At this point, we would like to point out one noteworthy consequence of the just described version of Frequency-Driven Adaptivity. Recall that, in the introduction, the experimental context was considered a microcosm that can be controlled by the experimenter to simulate adaptation effects in language processing. Note, however, that the situation would be a bit more complicated, if the just described version of Frequency-Driven Adaptivity in Expectations is on the right track: How likely sentence continuations that never actually occur in an experiment are expected to be and, more importantly, how these expectations are affected by experiment internal frequency distributions are something that are difficult or maybe even impossible to control in an experiment.

Our current findings also highlight the relation between frequencies in more naturalistic settings, e.g. in corpora, and frequencies within an experiment. Taking for granted, as the current results indicate, that experiment-inherent frequencies affect processes during online language comprehension, the question arises of what role such frequency distributions should play in experimental design (see also Brothers & Kuperberg, Citation2020, for related discussion). On the one hand, one could aim for distributions that mimic natural frequencies, much like we did in the present study. This does, however, often lead to imbalances in experimental design, e.g. in terms of frequencies of different sentence types, word lengths, response biases or biases in interpretation. On the other hand, one may aim for balanced experimental designs. In that case, deviation from natural frequencies may, however, affect comprehension processes in undesirable ways, calling into question the generalisability of the experimental results. As long as explicit models of adaptation effects as reported above have not yet been established, we recommend to compare results obtained using both types of designs whenever possible.

Before moving on to our conclusions, we would like to address one potential concern regarding the validity of the present results and their interpretation, namely the possibility that participants had used an artificial lexical match-to-sample strategy rather than incrementally processing the sentences in a natural and compositional fashion. This point of criticism was already addressed in Augurzky et al. (Citation2017), who carried out a second ERP study to test this assumption. Crucially, the second study involved probe detection instead of a verification task. As a consequence, attention was guided to different positions across the entire sentence, and for successful task fulfilment, readers needed to process the sentence as a whole, as they could not know in advance which of the sentence positions would be probed. Crucially, the N400 effects in this study were replicated, suggesting that they could not have been the result of simple lexical processing strategy (see Augurzky et al., Citation2017, for further details). The possibility of lexical priming has also been extensively discussed in further previous studies, and we refer the reader to this literature, which involves highly comparable experimental designs and procedures.
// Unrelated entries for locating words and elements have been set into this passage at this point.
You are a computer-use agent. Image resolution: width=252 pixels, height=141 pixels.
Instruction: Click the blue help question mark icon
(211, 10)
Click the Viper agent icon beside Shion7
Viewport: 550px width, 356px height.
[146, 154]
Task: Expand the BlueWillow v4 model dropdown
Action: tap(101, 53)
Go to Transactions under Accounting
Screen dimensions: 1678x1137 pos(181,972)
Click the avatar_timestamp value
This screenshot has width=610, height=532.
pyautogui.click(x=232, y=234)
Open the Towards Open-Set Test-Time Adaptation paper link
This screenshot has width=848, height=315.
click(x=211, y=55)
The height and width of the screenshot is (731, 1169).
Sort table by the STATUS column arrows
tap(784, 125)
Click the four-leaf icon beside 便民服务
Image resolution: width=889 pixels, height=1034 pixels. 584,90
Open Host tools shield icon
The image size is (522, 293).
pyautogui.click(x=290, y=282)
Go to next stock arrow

As a whole, the arguments discussed in these studies were based on considerations about potential quasi-compositional meaning representations that would be required to solve the experimental task (Augurzky et al., Citation2019; Augurzky, Hohaus, et al., Citation2020; Augurzky, Schlotterbeck, et al., Citation2020).

For the sake of the present discussion, we would like to additionally point out that the comparison between the current experiment and Augurzky et al. (Citation2017) in itself actually provides one of the strongest arguments against a non-compositional processing strategy. In particular, the mere finding that restriction frequency modulated the N400 amplitude on the colour adjective cannot be straightforwardly explained by referring to a simple lexical match-to-sample strategy. Moreover, if we do assume that participants in the Augurzky et al. (Citation2017) study waited for further information to combine it with the linguistic representation assembled thus far, at least some degree of compositionality is needed to explain the results we obtained. To see this, consider how the two properties expressed by the colour adjective and the preposition could be combined in principle. The simplest way to combine them is presumably their conjunction (e.g. blue & inside). If the processor would have integrated this conjunction into the sentence representation in a way that does not necessarily obey standard rules of compositional interpretation, representations like, e.g. ALL(dots, blue & inside) would have been possible. Such representations would, however, have yielded completely unexpected truth-value judgments that would not match our observations. In particular, such representations would have led participants to respond “false” in all conditions with restrictive relative clauses, amounting to an error rate of 100% in these conditions. By contrast, the type of representation that obeys standard rules of compositional interpretation, e.g. ALL(dots & inside,blue), does explain the truth-value judgments we observed. Taken together, our results thus indicate that participants were more likely to delay their interpretation in order to wait for additional restrictive cues in the experiment of Augurzky et al. (Citation2017) as compared to the present one, and in case additional restriction was in fact provided, they integrated it into the sentence representation in a way that obeys the rules of compositional interpretation.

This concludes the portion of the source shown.